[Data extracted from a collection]

_ _ _ _ _

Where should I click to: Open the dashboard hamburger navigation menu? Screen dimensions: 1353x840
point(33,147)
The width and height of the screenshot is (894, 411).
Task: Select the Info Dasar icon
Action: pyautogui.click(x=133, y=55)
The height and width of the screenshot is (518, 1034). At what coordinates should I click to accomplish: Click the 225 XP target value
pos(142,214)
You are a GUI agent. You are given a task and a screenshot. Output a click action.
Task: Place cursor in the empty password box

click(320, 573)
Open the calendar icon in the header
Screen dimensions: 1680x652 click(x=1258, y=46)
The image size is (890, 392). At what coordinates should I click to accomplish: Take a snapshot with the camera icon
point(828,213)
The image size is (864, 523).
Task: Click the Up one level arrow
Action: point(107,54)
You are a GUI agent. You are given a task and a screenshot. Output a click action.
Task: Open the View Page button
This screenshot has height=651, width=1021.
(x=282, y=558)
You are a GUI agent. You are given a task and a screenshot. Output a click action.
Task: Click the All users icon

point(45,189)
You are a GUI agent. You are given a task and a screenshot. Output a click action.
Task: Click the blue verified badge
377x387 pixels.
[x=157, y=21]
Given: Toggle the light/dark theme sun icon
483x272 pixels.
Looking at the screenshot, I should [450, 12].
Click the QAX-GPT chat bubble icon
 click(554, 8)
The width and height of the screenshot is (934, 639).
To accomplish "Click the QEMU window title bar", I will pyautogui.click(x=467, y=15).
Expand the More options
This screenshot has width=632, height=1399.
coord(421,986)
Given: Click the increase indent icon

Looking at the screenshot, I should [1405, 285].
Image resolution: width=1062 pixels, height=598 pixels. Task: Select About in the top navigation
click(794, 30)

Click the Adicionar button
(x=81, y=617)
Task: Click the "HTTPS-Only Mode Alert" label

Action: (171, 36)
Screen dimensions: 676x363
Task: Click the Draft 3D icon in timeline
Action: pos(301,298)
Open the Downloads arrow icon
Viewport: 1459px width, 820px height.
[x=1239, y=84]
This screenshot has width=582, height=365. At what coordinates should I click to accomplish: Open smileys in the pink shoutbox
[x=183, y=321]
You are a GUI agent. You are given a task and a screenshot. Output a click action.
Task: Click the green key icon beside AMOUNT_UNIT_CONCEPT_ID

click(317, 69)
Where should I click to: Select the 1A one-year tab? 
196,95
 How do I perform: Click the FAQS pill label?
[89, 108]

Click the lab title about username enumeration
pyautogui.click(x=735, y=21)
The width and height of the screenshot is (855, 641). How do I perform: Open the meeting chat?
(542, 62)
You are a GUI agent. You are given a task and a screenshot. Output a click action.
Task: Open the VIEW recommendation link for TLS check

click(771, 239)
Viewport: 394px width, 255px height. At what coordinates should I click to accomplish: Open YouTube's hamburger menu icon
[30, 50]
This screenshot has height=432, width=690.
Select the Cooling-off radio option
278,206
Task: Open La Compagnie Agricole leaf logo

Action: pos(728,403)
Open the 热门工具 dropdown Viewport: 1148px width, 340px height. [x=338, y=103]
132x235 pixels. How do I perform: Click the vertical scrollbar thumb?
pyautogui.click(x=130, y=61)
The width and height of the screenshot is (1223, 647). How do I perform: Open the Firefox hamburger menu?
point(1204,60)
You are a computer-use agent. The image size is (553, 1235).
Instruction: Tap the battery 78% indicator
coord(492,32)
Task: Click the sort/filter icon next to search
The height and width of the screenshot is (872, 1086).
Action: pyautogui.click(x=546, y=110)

_ _ _ _ _

[WHAT YOU WILL DO]:
When the line containing "132x235 pixels. How" is found in the records above, restate it and every later line word for word through the last one, and nothing more.

[EXERCISE SOLUTION]:
132x235 pixels. How do I perform: Click the vertical scrollbar thumb?
pyautogui.click(x=130, y=61)
The width and height of the screenshot is (1223, 647). How do I perform: Open the Firefox hamburger menu?
point(1204,60)
You are a computer-use agent. The image size is (553, 1235).
Instruction: Tap the battery 78% indicator
coord(492,32)
Task: Click the sort/filter icon next to search
The height and width of the screenshot is (872, 1086).
Action: pyautogui.click(x=546, y=110)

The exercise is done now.